Through SMC-EEM we have unlocked ensemble ecosystem modelling for large and complex networks. Increasing the computational efficiency means that users only need to wait hours, rather than months, to analyse the risks and potential consequences of conservation actions in remote and understudied ecosystems with limited data. Through drastically improved computational efficiency, SMC-EEM brings new opportunities to explore more realistic ecosystem models and constraints to study the large and complex ecosystem networks that exist in nature.

## Supporting information

### S1 Fig. Computation time required to generate an ensemble for various network connectances.

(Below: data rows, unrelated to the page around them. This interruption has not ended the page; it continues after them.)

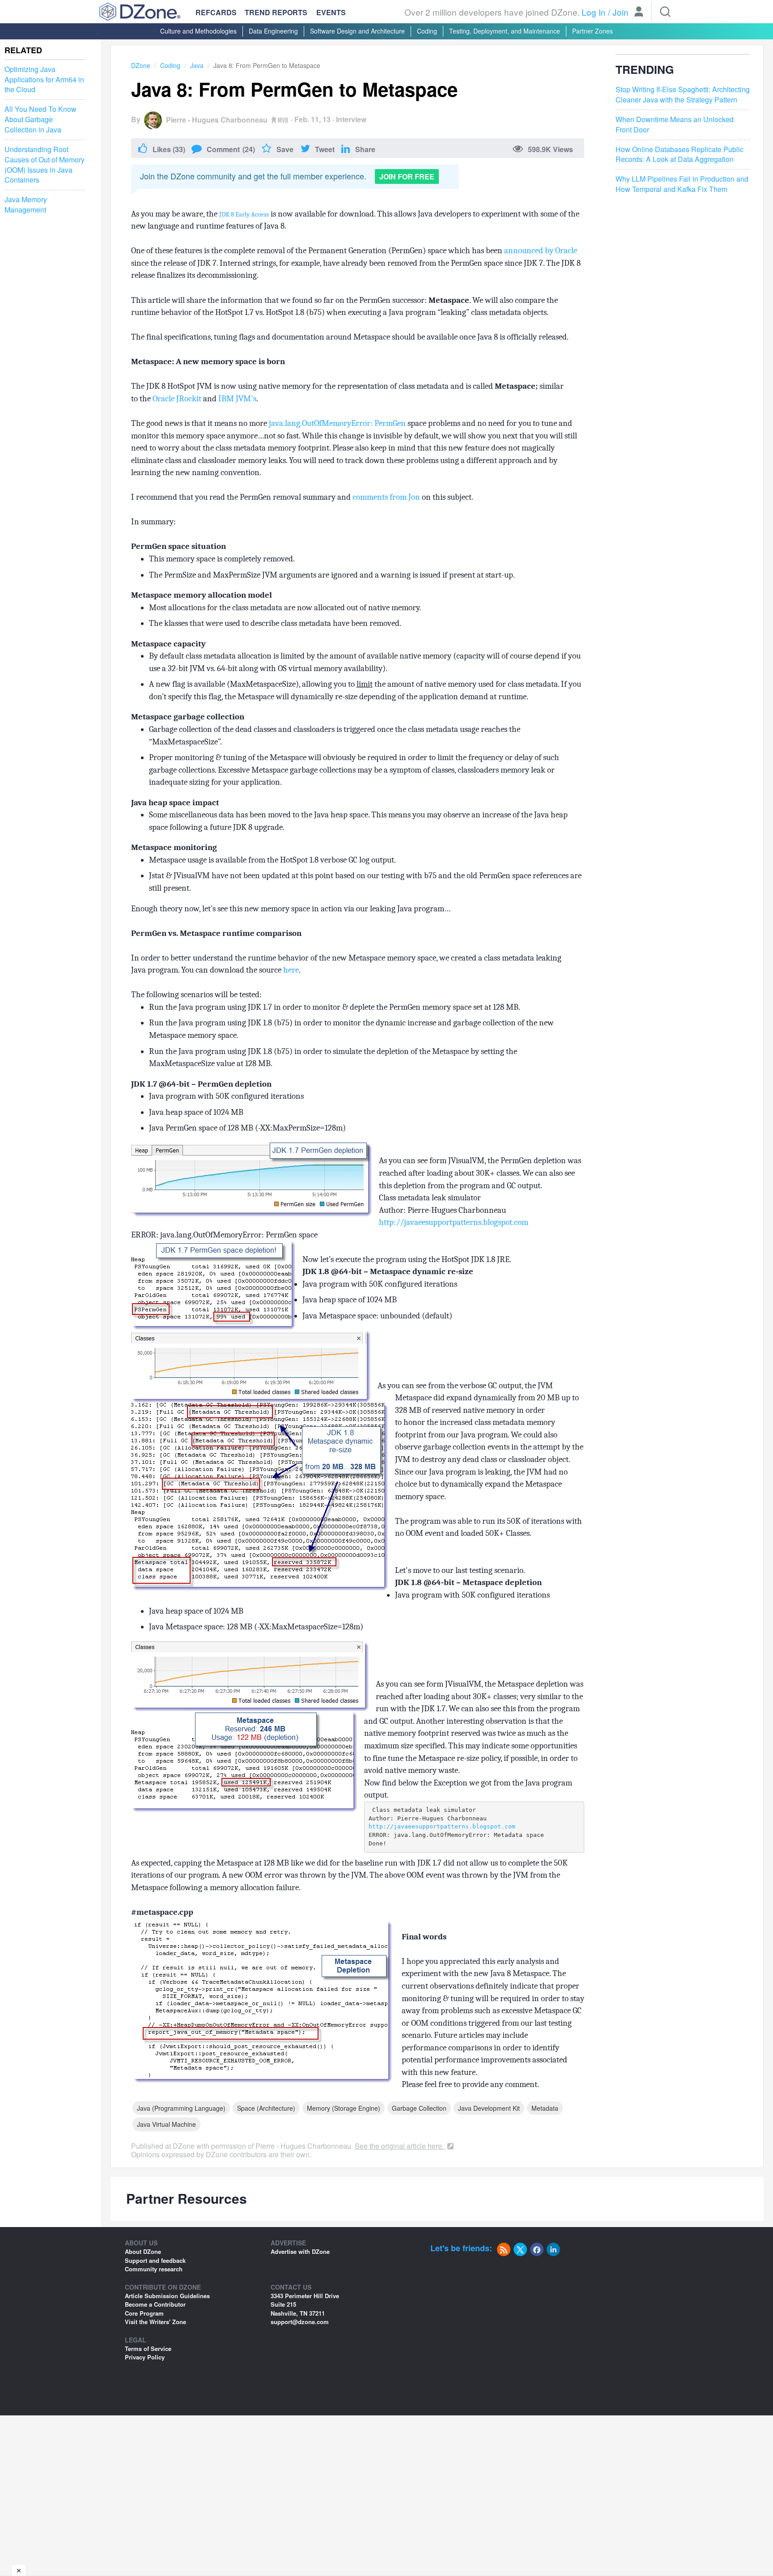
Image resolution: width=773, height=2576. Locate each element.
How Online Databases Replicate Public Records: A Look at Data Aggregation (679, 155)
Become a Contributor (155, 2304)
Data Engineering (273, 30)
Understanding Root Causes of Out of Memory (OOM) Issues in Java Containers (44, 165)
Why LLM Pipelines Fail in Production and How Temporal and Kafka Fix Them (682, 184)
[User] (639, 12)
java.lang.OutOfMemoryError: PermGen (337, 423)
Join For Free (406, 176)
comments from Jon (386, 497)
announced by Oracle (540, 250)
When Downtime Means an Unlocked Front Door (675, 125)
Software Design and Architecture (357, 30)
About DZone (143, 2251)
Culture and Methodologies (198, 30)
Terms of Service (148, 2348)
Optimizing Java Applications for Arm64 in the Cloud (44, 79)
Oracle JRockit (177, 399)
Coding (427, 30)
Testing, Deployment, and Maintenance (504, 30)
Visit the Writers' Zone (155, 2321)
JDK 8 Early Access (244, 214)
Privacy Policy (145, 2357)
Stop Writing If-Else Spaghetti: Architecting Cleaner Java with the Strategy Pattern (683, 95)
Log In (594, 12)
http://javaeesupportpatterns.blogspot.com (453, 1222)
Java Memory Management (25, 205)
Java (197, 65)
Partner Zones (592, 30)
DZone (140, 65)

The computation time needed to generate an ensemble of 1000 feasible and stable ecosystem models using a connectance probability of *c* = 0.25 (left), *c* = 0.5 (middle) and *c* = 0.75 (right), for both the standard-EEM and SMC-EEM methods. This figure shows the medians (dots) and 7.5–92.5% quantiles (error bars) of computation times for producing the results. Note, the computation time for any one ecosystem network was capped at 10^{4} seconds due to the computational burden of the simulation study. More densely connected ecosystems (higher value of *c*) increase the computation time of both methods and decrease the network size at which the SMC-EEM method becomes more computationally efficient than the standard-EEM method.

https://doi.org/10.1371/journal.pcbi.1011976.s001

(TIF)

### S2 Fig. The number of simulations required to generate an ensemble for various network sizes.

The number of parameter sets trialled to generate an ensemble of 1000 feasible and stable ecosystem models using both the standard-EEM and SMC-EEM parameterisation methods. This figure shows the medians (dots) and 7.5–92.5% quantiles (error bars) of simulation numbers for the models parameterised in Fig 2 of the manuscript. Note, the computation time for any one ecosystem network was capped at 10^{4} seconds due to the computational burden of the simulation study.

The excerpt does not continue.